Provided data:
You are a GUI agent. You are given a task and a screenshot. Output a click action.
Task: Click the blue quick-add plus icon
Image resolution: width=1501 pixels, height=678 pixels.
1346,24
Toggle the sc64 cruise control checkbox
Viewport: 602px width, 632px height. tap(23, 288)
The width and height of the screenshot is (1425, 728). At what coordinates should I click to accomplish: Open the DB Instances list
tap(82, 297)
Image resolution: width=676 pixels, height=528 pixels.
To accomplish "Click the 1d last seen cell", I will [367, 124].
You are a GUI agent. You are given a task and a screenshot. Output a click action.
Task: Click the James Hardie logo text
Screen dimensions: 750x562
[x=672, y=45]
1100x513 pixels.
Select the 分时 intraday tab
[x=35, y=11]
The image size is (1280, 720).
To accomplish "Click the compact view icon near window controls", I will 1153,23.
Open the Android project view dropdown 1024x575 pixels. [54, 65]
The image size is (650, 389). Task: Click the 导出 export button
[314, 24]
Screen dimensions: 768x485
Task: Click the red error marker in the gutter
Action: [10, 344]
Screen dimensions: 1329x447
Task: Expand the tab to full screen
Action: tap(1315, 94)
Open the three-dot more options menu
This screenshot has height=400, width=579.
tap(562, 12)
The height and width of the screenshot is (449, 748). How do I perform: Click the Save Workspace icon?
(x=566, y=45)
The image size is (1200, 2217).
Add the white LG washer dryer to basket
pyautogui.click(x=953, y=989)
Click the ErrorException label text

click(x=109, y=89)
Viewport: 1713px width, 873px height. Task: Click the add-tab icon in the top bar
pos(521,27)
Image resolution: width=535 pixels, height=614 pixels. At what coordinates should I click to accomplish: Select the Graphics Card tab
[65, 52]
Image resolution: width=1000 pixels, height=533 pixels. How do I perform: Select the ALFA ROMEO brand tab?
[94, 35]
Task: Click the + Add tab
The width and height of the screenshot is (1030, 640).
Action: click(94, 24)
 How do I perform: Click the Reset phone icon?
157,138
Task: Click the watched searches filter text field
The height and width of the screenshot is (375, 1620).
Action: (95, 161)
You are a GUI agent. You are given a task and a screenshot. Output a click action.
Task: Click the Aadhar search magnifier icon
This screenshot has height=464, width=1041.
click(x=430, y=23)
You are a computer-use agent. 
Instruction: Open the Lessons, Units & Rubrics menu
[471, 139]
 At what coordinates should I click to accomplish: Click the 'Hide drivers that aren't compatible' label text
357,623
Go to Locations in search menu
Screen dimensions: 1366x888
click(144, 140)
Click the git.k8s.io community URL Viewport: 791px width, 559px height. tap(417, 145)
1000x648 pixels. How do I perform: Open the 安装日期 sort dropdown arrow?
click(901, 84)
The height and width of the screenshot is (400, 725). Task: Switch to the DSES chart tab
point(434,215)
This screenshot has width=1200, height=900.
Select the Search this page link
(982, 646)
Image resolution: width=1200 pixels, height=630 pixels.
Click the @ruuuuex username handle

To do:
Could you print exactly the lines from the one containing "Image resolution: width=1200" through the last line of the records above?

Result of this exercise:
Image resolution: width=1200 pixels, height=630 pixels.
Click the @ruuuuex username handle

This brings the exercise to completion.